- Location: Luna village in Bhuj taluka, Kutch district, Gujarat, India;

Impact crater structure
- Diameter: 1.2 kilometres (3⁄4 mi)

= Luna crater =

Impact crater in Luna, Gujarat, India

The Luna crater or Luna structure is an impact crater at Luna village in Bhuj taluka of Kutch district of Gujarat, India. The crater is located in a low-lying, soft, flat area and appears unconventional and deceptive when compared to other craters in India, which are usually found on hard, rocky surfaces.

The structure is the result of the largest iron bolide of the last 10,000 years or even 50,000 years.

== Description ==

Rock fragments and glasslike materials found at the site indicate a meteorite impact, the date of which has tentatively been put at around 2000 BCE. The crater, located in the Rann of Kutch, is circular, with a diameter of 1.2 km, and its lowest point is only about 2 m above sea level.

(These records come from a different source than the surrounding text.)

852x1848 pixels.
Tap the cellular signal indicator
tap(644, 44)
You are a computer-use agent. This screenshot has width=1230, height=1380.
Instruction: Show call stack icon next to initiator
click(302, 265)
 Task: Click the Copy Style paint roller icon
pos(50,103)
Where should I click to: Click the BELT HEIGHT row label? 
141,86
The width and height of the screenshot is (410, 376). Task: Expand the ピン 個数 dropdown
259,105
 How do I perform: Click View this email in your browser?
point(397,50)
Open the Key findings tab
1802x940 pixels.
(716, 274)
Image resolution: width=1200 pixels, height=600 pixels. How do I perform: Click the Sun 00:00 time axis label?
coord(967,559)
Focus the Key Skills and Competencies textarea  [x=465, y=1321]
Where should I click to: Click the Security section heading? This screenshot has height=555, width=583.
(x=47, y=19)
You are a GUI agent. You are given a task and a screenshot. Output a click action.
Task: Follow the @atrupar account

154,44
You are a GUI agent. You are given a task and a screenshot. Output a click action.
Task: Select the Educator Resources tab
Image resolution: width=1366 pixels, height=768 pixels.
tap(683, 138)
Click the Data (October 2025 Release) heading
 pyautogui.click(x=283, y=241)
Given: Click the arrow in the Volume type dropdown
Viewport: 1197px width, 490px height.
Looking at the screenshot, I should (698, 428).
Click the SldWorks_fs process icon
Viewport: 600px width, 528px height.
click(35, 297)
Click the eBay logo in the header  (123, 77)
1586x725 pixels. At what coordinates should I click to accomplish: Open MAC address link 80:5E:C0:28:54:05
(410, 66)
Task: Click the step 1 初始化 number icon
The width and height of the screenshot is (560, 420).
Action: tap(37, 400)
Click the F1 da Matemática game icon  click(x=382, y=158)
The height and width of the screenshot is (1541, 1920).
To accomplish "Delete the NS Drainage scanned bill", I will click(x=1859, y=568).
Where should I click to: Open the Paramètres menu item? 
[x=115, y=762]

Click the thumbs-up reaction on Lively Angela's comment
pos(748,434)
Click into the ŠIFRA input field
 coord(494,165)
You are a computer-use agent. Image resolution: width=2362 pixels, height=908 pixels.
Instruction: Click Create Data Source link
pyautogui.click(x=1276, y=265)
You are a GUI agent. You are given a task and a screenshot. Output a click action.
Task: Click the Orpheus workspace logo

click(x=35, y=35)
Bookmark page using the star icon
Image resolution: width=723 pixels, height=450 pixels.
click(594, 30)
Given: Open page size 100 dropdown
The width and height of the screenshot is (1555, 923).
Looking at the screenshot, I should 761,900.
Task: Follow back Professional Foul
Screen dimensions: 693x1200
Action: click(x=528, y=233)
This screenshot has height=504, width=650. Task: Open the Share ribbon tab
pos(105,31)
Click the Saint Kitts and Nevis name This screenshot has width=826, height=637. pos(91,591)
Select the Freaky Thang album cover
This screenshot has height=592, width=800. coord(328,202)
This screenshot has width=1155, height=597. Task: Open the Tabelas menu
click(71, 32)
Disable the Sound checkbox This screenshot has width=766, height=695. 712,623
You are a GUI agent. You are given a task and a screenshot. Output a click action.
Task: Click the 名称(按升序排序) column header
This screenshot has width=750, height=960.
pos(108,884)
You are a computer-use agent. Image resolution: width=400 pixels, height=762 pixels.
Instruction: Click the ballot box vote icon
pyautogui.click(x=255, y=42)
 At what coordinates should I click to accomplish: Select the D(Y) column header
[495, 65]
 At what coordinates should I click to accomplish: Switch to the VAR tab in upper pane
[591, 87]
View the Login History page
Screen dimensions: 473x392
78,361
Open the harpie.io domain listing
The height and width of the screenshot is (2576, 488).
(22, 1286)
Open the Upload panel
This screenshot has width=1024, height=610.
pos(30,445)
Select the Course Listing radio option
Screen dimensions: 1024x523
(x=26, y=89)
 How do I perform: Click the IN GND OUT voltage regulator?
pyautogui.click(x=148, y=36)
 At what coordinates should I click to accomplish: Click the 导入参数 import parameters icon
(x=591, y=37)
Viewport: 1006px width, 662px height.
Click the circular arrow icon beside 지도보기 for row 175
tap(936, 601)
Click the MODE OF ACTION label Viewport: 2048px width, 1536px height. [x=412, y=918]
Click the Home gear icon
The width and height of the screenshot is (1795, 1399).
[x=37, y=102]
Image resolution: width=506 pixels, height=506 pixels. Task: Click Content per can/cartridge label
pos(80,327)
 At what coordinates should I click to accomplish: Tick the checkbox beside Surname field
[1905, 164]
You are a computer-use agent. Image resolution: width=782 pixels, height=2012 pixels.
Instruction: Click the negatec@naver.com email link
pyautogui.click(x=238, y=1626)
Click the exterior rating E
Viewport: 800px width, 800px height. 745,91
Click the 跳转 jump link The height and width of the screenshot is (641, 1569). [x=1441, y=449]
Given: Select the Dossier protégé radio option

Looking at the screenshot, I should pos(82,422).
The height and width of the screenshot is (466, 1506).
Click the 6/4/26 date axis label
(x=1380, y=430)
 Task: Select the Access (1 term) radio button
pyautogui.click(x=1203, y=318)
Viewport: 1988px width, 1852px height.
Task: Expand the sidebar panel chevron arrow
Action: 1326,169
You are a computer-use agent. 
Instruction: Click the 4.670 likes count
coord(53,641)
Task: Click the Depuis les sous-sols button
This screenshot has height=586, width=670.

The crater is visibly a kilometre wide, but the satellite radar imagery shows it is spread over a five-kilometre radius. Since it lacks the characteristics of a typical impact site, it is a unique site in the worldit has a very low depth-to-diameter ratio. A round lake 1 square kilometre in area and 2 meters in depth lies in the centre of the crater, which remains dry during the summer. The depression is covered with thick vegetation of thorny Acacia species (Acacia nilotica and Prosopis juliflora). The rim, with upturned beds and shatter cone, has no hard rocks. X-ray analysis of the materials adhering to meteorite fragments revealed stishovite and coesite, the high-pressure polymorphs of silica, which confirms the impact origin of the crater.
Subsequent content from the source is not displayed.